Mais la Conférence sur l’avenir de l’Europe a déjà prouvé sa capacité à débloquer certaines questions contestées au sein de l’Union. L’exemple de la réforme électorale et de listes transnationales est particulièrement marquant. Dossier bloqué au Parlement européen en 2018, l’idée renait dans les recommandations du Panel 2 « Démocratie européenne/ Valeurs et droits, état de droit et sécurité » qui recommande l’adoption d’une « loi électorale pour le Parlement, qui harmonise les conditions électorales (âge du droit de vote, date des élections, exigences relatives aux circonscriptions électorales, aux candidats, aux partis politiques et à leur financement) ». Cette recommandation introduisait également l’idée de voter pour un parti national, mais aussi un parti européen.
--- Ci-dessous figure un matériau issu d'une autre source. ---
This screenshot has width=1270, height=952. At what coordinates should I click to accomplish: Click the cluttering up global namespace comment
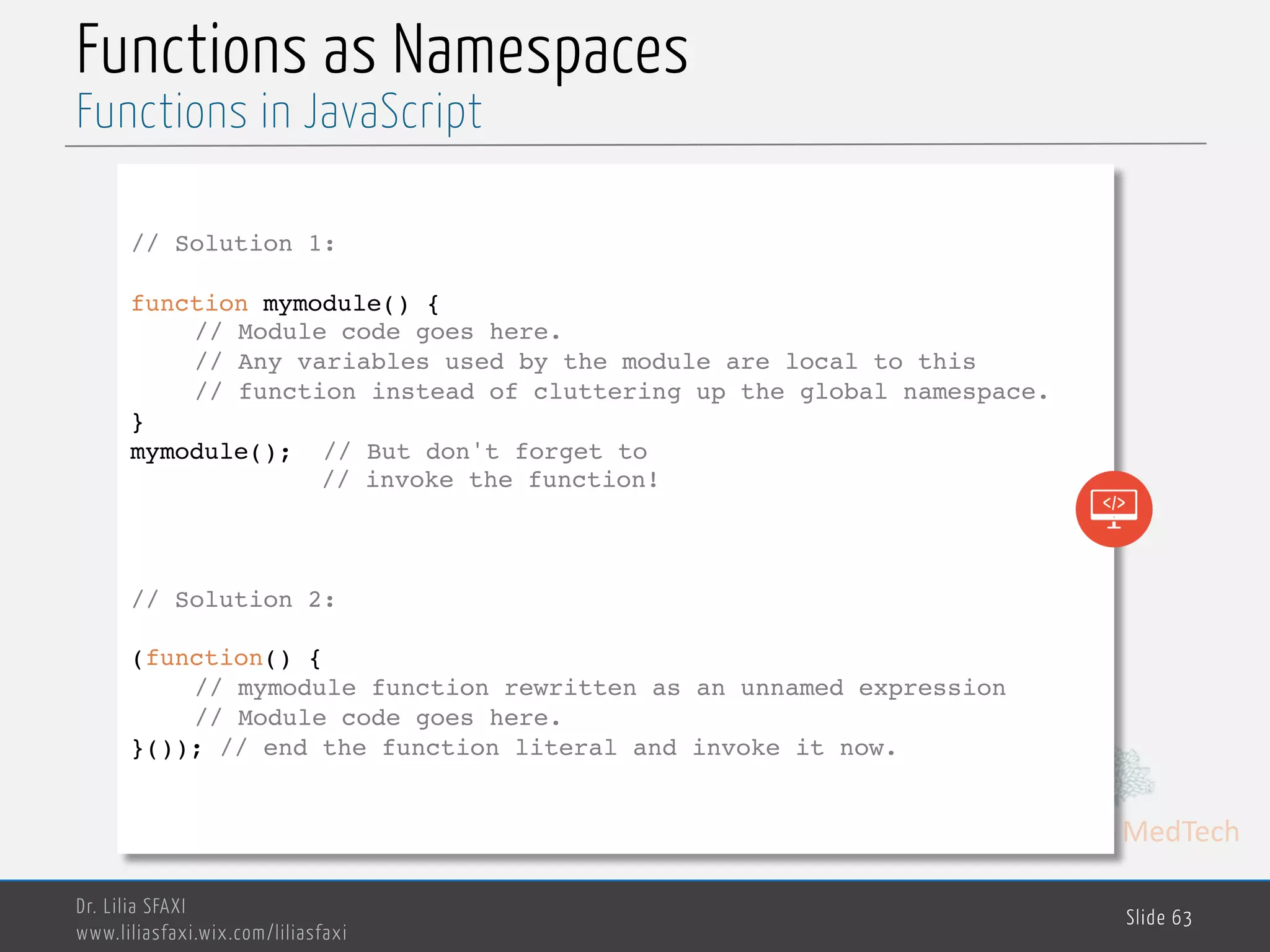(621, 392)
Une recommandation qui a relancé la machine pour la proposition de réforme électorale portée par le Commission Affaires constitutionnelles du Parlement européen finalement votée le 3 mai 2022 lors de la plénière du Parlement européen.
Les conclusions de la Conférence ont également relancé le débat sur le changement des traités européens. En effet, certaines propositions, comme celle de mettre fin à l’unanimité comme mode de décision sur certains dossiers au sein du Conseil de l’UE (proposition 21 et 39, par exemple), nécessitent des changements profonds sur le fonctionnement même des institutions européennes. Sur ce point, les représentants des institutions européennes présents à la cérémonie du 9 mai se sont montrés favorables à une telle réforme.
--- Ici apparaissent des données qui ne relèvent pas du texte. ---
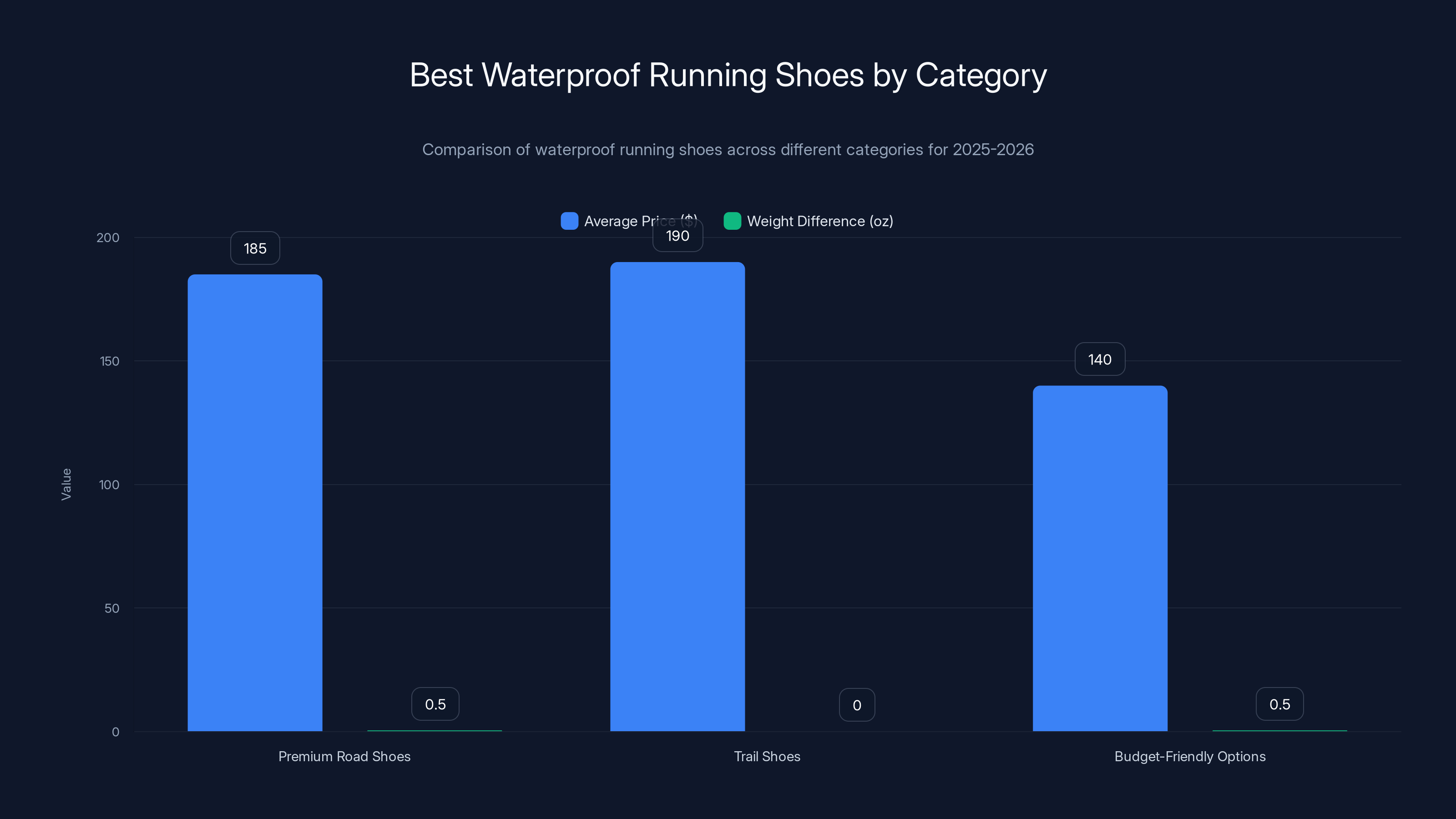
Task: Click the 185 value label above the first bar
Action: [254, 248]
« Pour une meilleure efficacité de notre Europe, il nous faut réformer nos textes. L’une des voies de cette réforme est la convocation de la révision des traités. C’est une proposition du Parlement européen et j’y suis favorable ! », a annoncé le président français Emmanuel Macron.
Pour la présidente de la Commission européenne Ursula von der Leyen : « Les Panels Citoyens Européens ont prouvé que cette forme de démocratie fonctionne. Elle doit désormais s’intégrer à la manière dont nous élaborons les politiques. Je proposerai de donner aux panels citoyens le temps et les ressources nécessaires pour formuler des recommandations avant que nous ne présentions certaines propositions clés ».
Et maintenant ? RDV à l’automne, avec le discours sur l’Etat de l’Union de la présidente de la Commission pour de premières réponses officielles aux propositions.